■ Try it ■
Reproduce the passage on compassion after the election word for word, between "I am sure they" and "indignation, disbelief, hope.", inclusive.

======== Study text ========

You can’t fill a cup that is already full of pussy hats or with indignation, or of attachment. You can only fill an empty cup.
Today I ask you to remember the last time you felt this sense of emptiness. To connect with that emptiness and how it left you feeling groundless and isolated and disoriented. Maybe it was earlier this year, when they set the Covid protocols in your area and you started to work from home or went on furlough. Maybe it was when someone you loved died. Or when you were diagnosed with a disease you didn’t have much control over. Maybe it was when you didn’t know the words to make it better for your child.
And I invite you to channel that feeling of emptiness into compassion for others who may be feeling that emptiness now.
David Brooks, the conservative commentator, said last week on The PBS Newshour, that he was worried about his friends who were planning to vote for Trump again, worried because they were so firmly in their bubble that they couldn’t imagine that anyone would vote against Trump, or that Trump might lose this election. He was worried about the shock they would feel if Trump lost the election.
I am sure they are feeling that same sense of emptiness that those of us who voted against Trump in 2016 felt then. I am sure that they are suffering, even if they are filling that sense of emptiness with something right now – anger, indignation, disbelief, hope.
I ask you to have compassion for these people, your crazy uncle, your grandparent who watches too much Fox News, your sister who posts conspiracy theories on Facebook, your neighbor with the Trump flag, the guy at the grocery store in a MAGA hat that refuses to wear a mask. I ask you to remember what a fragile state emptiness can be and to be gentle with their feelings. Don’t be a sore winner.
Now is the time to extend kindness to those who think differently than you do.
It is the first step toward moving forward.

======== Given information ========

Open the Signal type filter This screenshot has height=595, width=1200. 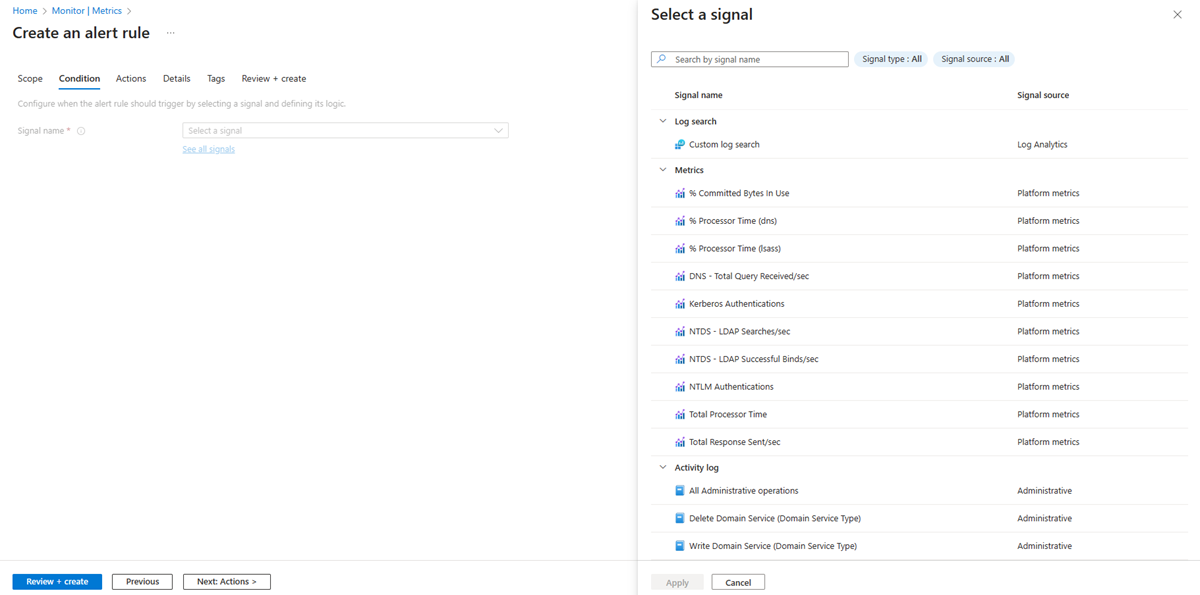pos(891,59)
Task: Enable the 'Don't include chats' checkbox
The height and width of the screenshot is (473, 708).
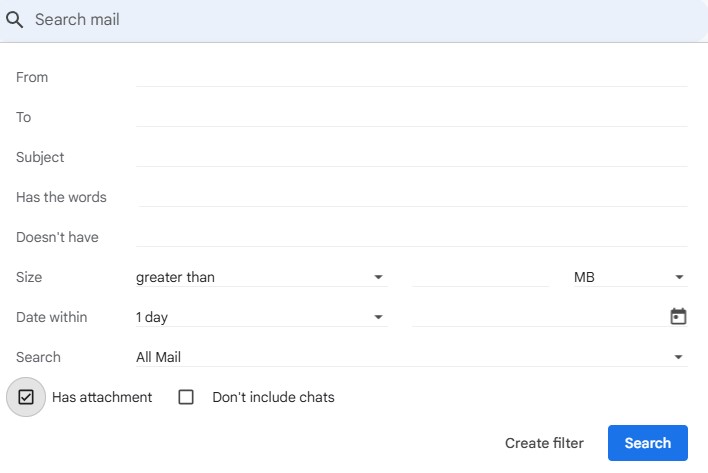Action: [186, 397]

========

■ Reply ■
I am sure they are feeling that same sense of emptiness that those of us who voted against Trump in 2016 felt then. I am sure that they are suffering, even if they are filling that sense of emptiness with something right now – anger, indignation, disbelief, hope.